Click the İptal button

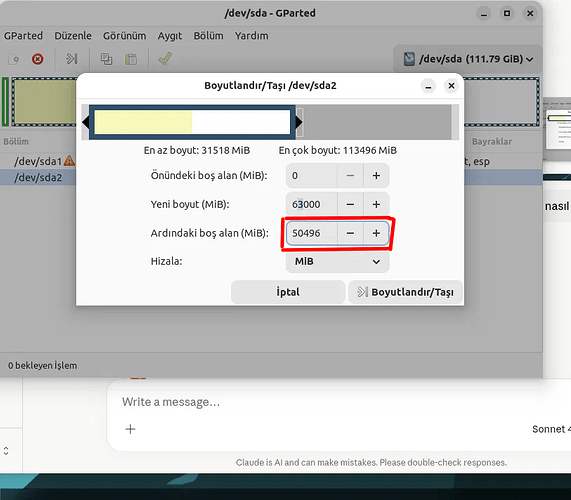[x=288, y=292]
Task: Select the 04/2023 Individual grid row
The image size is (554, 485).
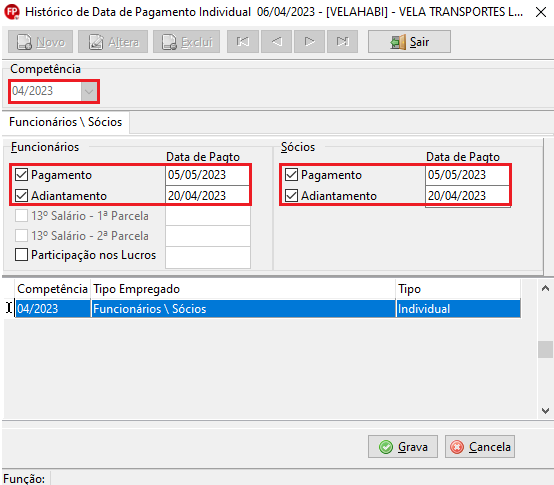Action: pos(268,309)
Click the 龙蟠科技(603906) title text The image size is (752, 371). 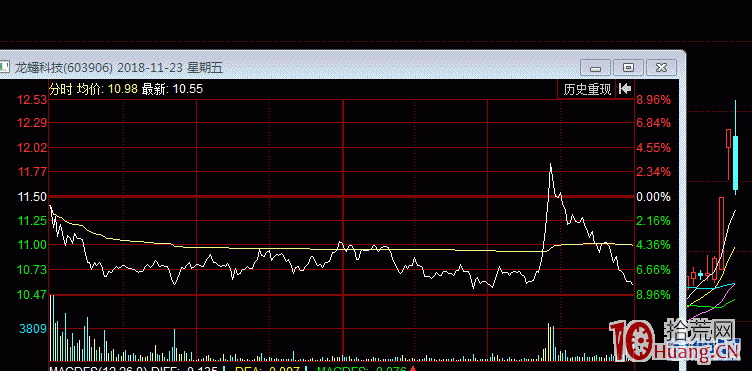63,68
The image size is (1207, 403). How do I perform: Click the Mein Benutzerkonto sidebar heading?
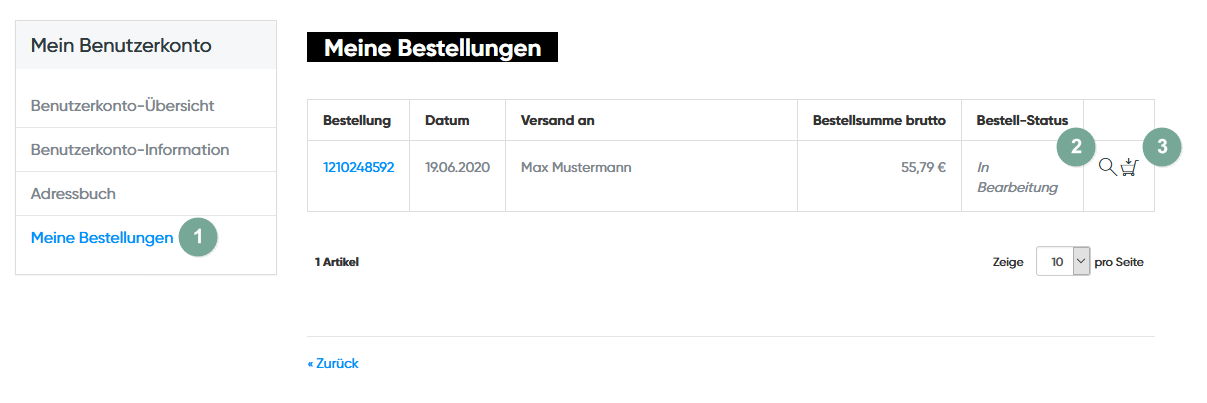coord(121,45)
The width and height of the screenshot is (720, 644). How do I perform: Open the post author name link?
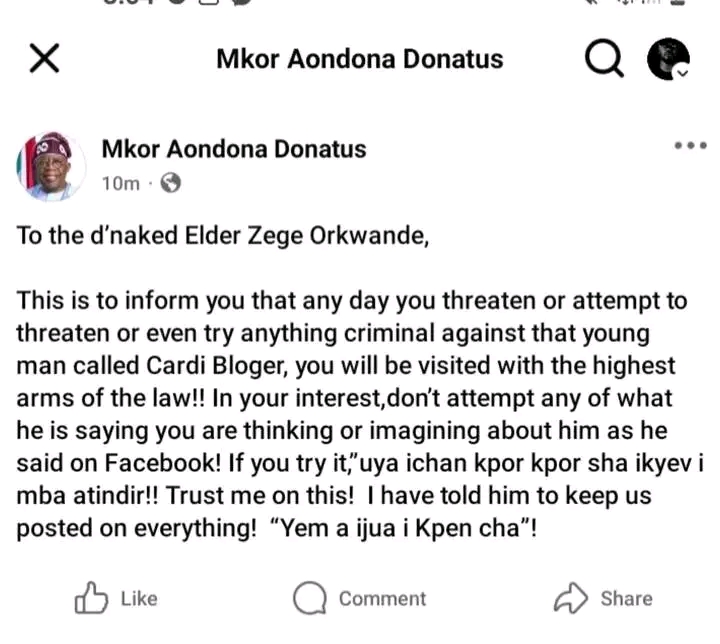point(234,150)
=-=-=-=-=
▶ _Instructions to follow_: No pictures belong in the output. It should reproduce exactly the lines from the one containing "The image size is (1207, 403)." through the end of the data, both ends included.

▶ _Written answer_:
The image size is (1207, 403). How do I perform: Click the Mein Benutzerkonto sidebar heading?
coord(121,45)
The width and height of the screenshot is (720, 644). How do I perform: Open the post author name link?
point(234,150)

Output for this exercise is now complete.